§ **EXERCISE BRIEF**:
Word for word, restate the records that come after this.

+++ ENTRIES PROVIDED +++

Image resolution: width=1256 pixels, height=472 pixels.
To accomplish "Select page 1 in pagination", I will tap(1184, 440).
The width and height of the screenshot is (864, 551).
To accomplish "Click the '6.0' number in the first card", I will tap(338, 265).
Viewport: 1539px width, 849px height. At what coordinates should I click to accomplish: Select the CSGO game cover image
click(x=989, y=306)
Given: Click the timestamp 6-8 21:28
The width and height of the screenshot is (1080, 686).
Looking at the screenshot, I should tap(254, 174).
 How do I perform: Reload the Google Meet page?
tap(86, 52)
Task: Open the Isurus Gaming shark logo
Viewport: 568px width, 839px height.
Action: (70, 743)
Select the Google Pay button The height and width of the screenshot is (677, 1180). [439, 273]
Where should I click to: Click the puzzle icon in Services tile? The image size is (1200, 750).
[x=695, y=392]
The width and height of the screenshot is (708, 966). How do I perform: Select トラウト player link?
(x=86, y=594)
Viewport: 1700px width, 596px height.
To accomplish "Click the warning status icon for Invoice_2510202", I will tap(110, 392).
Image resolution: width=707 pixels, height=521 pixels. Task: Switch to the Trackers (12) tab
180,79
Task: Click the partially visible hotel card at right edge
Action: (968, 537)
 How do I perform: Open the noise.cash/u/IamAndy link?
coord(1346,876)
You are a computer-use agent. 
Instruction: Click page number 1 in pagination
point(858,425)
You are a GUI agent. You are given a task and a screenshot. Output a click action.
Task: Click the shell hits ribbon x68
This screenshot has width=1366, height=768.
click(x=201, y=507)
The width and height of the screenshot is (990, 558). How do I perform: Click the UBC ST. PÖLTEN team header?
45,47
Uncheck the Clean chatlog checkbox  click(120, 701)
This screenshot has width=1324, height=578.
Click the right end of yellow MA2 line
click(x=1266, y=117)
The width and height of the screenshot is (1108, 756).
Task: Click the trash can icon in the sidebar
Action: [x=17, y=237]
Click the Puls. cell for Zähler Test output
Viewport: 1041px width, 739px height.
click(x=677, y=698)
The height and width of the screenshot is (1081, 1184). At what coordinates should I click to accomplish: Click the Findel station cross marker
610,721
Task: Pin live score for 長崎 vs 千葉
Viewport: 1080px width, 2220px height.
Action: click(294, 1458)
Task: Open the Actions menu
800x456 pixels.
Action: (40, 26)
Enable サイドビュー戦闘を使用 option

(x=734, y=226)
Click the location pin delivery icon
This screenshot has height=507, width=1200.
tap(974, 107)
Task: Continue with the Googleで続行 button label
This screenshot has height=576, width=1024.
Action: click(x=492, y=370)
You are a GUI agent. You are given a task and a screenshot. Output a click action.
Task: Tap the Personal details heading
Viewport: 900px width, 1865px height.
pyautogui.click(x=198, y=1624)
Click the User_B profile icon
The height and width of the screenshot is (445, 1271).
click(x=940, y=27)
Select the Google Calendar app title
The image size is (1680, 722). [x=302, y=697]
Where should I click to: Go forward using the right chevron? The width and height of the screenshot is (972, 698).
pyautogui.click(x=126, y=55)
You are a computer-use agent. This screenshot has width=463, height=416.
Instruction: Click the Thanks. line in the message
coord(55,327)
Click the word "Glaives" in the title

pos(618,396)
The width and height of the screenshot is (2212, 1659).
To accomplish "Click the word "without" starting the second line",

+++

§ **SOLVED PROBLEM**:
Image resolution: width=1256 pixels, height=472 pixels.
To accomplish "Select page 1 in pagination", I will tap(1184, 440).
The width and height of the screenshot is (864, 551).
To accomplish "Click the '6.0' number in the first card", I will tap(338, 265).
Viewport: 1539px width, 849px height. At what coordinates should I click to accomplish: Select the CSGO game cover image
click(x=989, y=306)
Given: Click the timestamp 6-8 21:28
The width and height of the screenshot is (1080, 686).
Looking at the screenshot, I should tap(254, 174).
 How do I perform: Reload the Google Meet page?
tap(86, 52)
Task: Open the Isurus Gaming shark logo
Viewport: 568px width, 839px height.
Action: (70, 743)
Select the Google Pay button The height and width of the screenshot is (677, 1180). [439, 273]
Where should I click to: Click the puzzle icon in Services tile? The image size is (1200, 750).
[x=695, y=392]
The width and height of the screenshot is (708, 966). How do I perform: Select トラウト player link?
(x=86, y=594)
Viewport: 1700px width, 596px height.
To accomplish "Click the warning status icon for Invoice_2510202", I will tap(110, 392).
Image resolution: width=707 pixels, height=521 pixels. Task: Switch to the Trackers (12) tab
180,79
Task: Click the partially visible hotel card at right edge
Action: (968, 537)
 How do I perform: Open the noise.cash/u/IamAndy link?
coord(1346,876)
You are a computer-use agent. 
Instruction: Click page number 1 in pagination
point(858,425)
You are a GUI agent. You are given a task and a screenshot. Output a click action.
Task: Click the shell hits ribbon x68
This screenshot has width=1366, height=768.
click(x=201, y=507)
The width and height of the screenshot is (990, 558). How do I perform: Click the UBC ST. PÖLTEN team header?
45,47
Uncheck the Clean chatlog checkbox  click(120, 701)
This screenshot has width=1324, height=578.
Click the right end of yellow MA2 line
click(x=1266, y=117)
The width and height of the screenshot is (1108, 756).
Task: Click the trash can icon in the sidebar
Action: [x=17, y=237]
Click the Puls. cell for Zähler Test output
Viewport: 1041px width, 739px height.
click(x=677, y=698)
The height and width of the screenshot is (1081, 1184). At what coordinates should I click to accomplish: Click the Findel station cross marker
610,721
Task: Pin live score for 長崎 vs 千葉
Viewport: 1080px width, 2220px height.
Action: click(294, 1458)
Task: Open the Actions menu
800x456 pixels.
Action: (40, 26)
Enable サイドビュー戦闘を使用 option

(x=734, y=226)
Click the location pin delivery icon
This screenshot has height=507, width=1200.
tap(974, 107)
Task: Continue with the Googleで続行 button label
This screenshot has height=576, width=1024.
Action: click(x=492, y=370)
You are a GUI agent. You are given a task and a screenshot. Output a click action.
Task: Tap the Personal details heading
Viewport: 900px width, 1865px height.
pyautogui.click(x=198, y=1624)
Click the User_B profile icon
The height and width of the screenshot is (445, 1271).
click(x=940, y=27)
Select the Google Calendar app title
The image size is (1680, 722). [x=302, y=697]
Where should I click to: Go forward using the right chevron? The width and height of the screenshot is (972, 698).
pyautogui.click(x=126, y=55)
You are a computer-use agent. This screenshot has width=463, height=416.
Instruction: Click the Thanks. line in the message
coord(55,327)
Click the word "Glaives" in the title

pos(618,396)
The width and height of the screenshot is (2212, 1659).
To accomplish "Click the word "without" starting the second line",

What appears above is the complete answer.